(Saved entries)
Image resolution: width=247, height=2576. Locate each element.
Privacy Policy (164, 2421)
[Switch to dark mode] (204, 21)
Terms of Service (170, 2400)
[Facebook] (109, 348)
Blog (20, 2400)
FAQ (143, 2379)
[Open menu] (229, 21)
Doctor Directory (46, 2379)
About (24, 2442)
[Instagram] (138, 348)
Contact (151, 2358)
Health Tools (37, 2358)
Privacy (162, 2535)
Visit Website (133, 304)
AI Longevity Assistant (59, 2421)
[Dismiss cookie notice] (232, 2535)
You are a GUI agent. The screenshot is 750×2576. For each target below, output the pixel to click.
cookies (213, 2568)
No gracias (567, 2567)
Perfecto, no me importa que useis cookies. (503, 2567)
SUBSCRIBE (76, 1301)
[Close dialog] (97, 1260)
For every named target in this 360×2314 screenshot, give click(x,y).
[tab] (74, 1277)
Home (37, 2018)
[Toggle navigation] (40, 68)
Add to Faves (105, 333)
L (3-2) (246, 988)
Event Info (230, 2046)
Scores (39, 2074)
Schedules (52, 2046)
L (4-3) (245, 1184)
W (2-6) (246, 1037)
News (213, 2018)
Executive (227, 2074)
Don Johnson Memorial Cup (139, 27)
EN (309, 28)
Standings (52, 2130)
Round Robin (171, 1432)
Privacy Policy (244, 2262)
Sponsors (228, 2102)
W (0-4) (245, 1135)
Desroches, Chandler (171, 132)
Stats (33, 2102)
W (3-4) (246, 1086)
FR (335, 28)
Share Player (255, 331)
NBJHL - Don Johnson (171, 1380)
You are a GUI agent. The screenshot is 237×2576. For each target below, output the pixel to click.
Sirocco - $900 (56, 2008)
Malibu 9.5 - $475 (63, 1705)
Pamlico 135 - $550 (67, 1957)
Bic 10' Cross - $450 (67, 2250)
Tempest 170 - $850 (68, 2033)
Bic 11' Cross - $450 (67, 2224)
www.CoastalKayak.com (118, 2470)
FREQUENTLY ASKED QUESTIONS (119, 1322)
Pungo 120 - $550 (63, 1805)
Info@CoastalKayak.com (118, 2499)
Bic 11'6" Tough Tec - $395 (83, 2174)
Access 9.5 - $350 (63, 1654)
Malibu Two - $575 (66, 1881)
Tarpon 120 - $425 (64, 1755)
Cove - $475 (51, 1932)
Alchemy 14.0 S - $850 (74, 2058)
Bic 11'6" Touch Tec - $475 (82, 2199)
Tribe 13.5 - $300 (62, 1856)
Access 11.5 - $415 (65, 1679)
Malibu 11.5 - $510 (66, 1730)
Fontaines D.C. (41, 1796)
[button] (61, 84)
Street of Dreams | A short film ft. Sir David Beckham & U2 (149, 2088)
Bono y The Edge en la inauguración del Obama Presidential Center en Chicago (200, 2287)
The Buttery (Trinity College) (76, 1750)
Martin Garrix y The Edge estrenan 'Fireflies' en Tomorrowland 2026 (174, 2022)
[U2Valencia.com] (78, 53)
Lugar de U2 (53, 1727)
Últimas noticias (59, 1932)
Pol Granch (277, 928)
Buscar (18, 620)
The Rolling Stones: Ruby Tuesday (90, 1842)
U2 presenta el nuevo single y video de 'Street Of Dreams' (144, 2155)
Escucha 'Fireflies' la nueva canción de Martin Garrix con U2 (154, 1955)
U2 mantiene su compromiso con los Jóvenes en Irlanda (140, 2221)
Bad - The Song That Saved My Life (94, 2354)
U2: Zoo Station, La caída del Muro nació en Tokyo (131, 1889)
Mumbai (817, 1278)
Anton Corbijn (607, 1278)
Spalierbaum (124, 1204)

• [YOUR INSTRUCTIONS]: The expected answer is a copy of each line in the records that holds the word "Privacy".

• [RESULT OF THE EXERCISE]:
Privacy Policy (164, 2421)
Privacy (162, 2535)
Privacy Policy (244, 2262)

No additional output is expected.